As three-year, $18.75 million pickup Tyler Kroft suffered his third broken foot in less than a year on the first day of OTAs, ex-WR Jason Croom and rookie Dawson Knox are the Bills’ top candidates for early-season tight end snaps. Croom gained 112 yards over Buffalo’s final three games and has the nepotistic benefit of dating owner Terry Pegula’s daughter. Croom (6’5/246) ran 4.74 coming out of Tennessee. The Bills drafted Knox (6’4/254) in the third round after he blazed 4.58 at Ole Miss’ Pro Day. Buried in a talent-rich offense, Knox managed 39 catches and zero touchdowns in 18 college games, but his athleticism hints at upside for more. Only three tight ends drafted in 2019 boast higher SPARQ scores than Knox.
Bills Running Game
LeSean McCoy’s 2018 season was the worst of his ten-year NFL tenure, failing to hold off washed-up Chris Ivory for true feature back duties and finishing with career lows in yards per carry (3.2), rushing yards (514), and yards per touch (3.9). Although Buffalo ranked a lowly 30th in Football Outsiders’ Adjusted Line Yards run-blocking metric, McCoy’s loss of explosiveness was evident on tape and in his average of 2.01 yards after contact per carry, which ranked 55th among 56 qualified backs. At age 31, McCoy should stay stapled to do-not-draft lists as one of the lowest-ceiling picks in any fantasy format.

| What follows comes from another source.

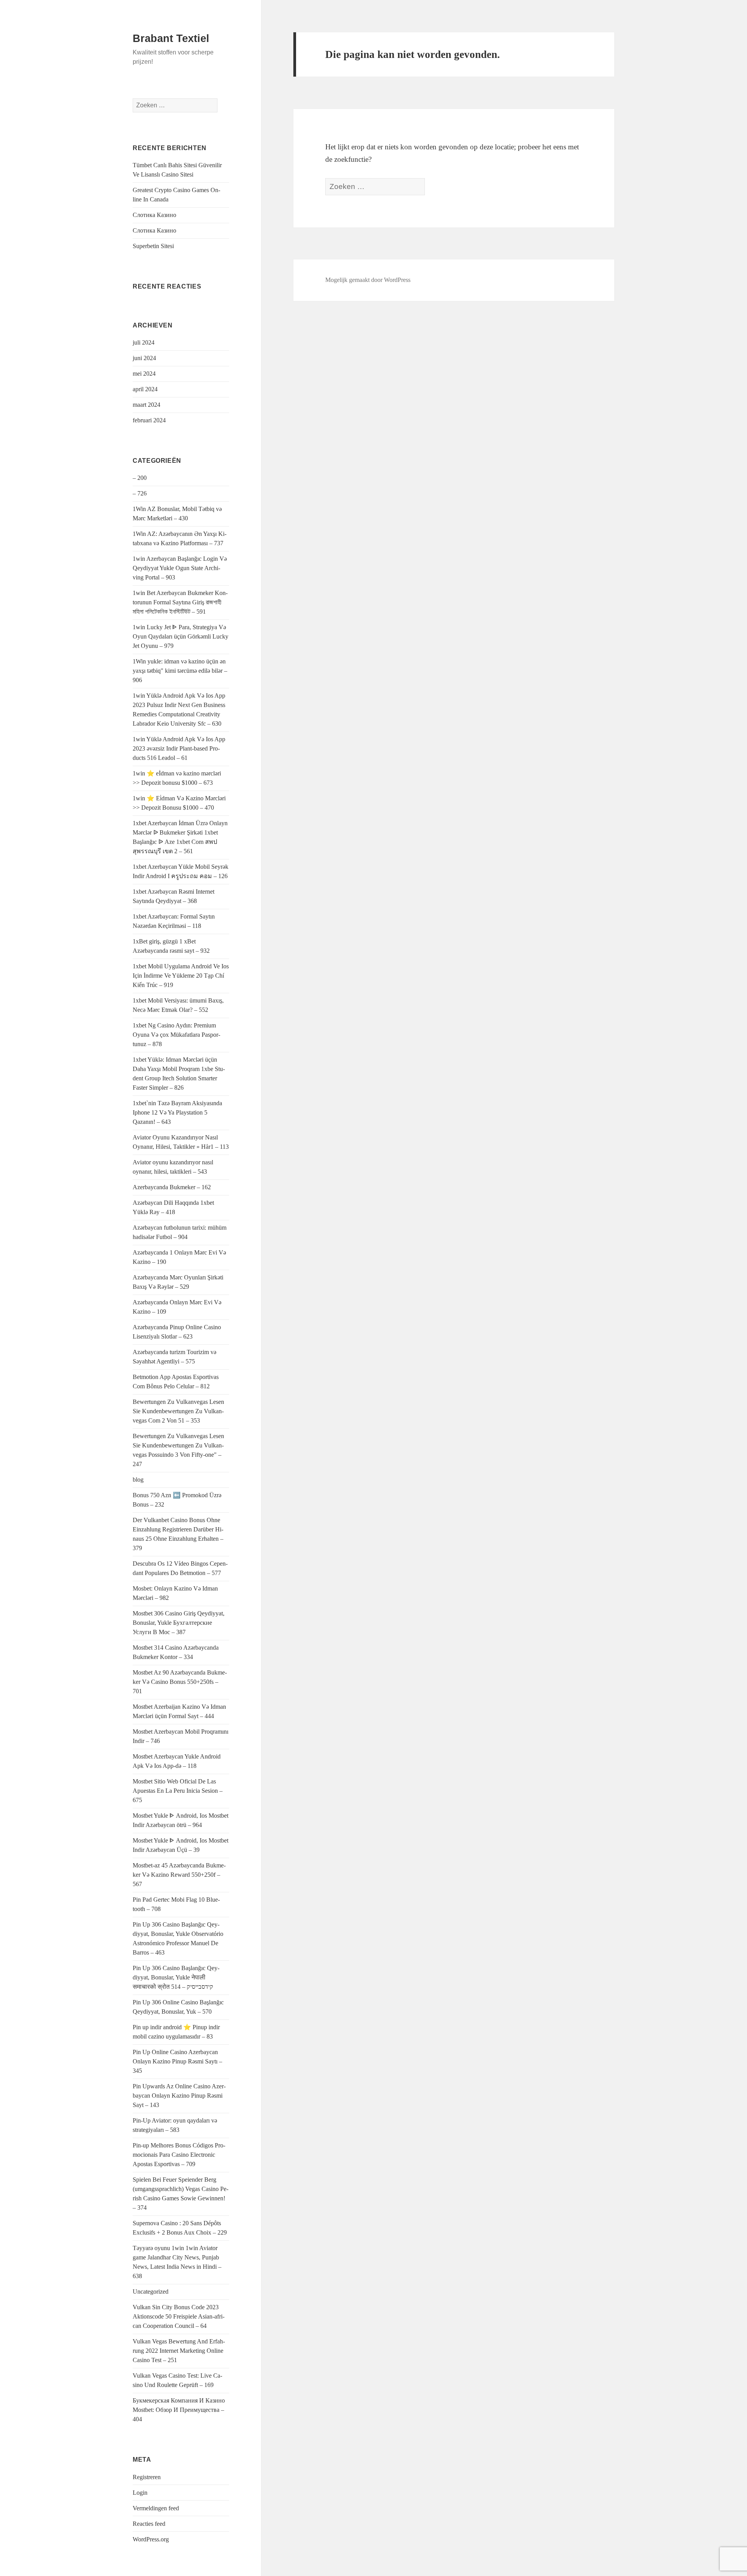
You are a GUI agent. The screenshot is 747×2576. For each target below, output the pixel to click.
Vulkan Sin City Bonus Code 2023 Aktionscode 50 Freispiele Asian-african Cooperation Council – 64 (178, 2316)
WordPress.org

Buffalo’s crowded backfield further damages McCoy’s outlook with Frank Gore, T.Y. Yeldon, and rookie Devin Singletary threatening for work. Gore is 36, but he ranked 10th among the aforementioned 56 qualifying backs in average yards after contact (3.29) behind a similarly poor Dolphins line and outdid McCoy 50% to 37% in rushing Success Rate. Yeldon, 25, has quietly averaged 794 yards from scrimmage over the last four seasons with 50-plus receptions in two of the last three. He’s the best receiving back on Buffalo’s roster. The Bills surprisingly spent a top-75 pick on Singletary, an undersized (5’8/203) and speed-deficient (4.66) college bellcow whose pass-catching involvement was minor at Florida Atlantic.
2019 Vegas Win Total
The Bills’ Win Total is 6.5, a mark they’ve exceeded in four of the past five years and missed by only a half win last season. Buffalo finally has offensive staff and quarterback continuity with Josh Allen in year two under OC Brian Daboll, and Sean McDermott’s defense has been stingy or better with two-year DVOA finishes of 15th (2017) and 2nd (2018). Facing this year’s fifth-softest schedule based on Opponent Win Totals, I’m taking the Bills to win seven games or more and finish in the .500 range on the year.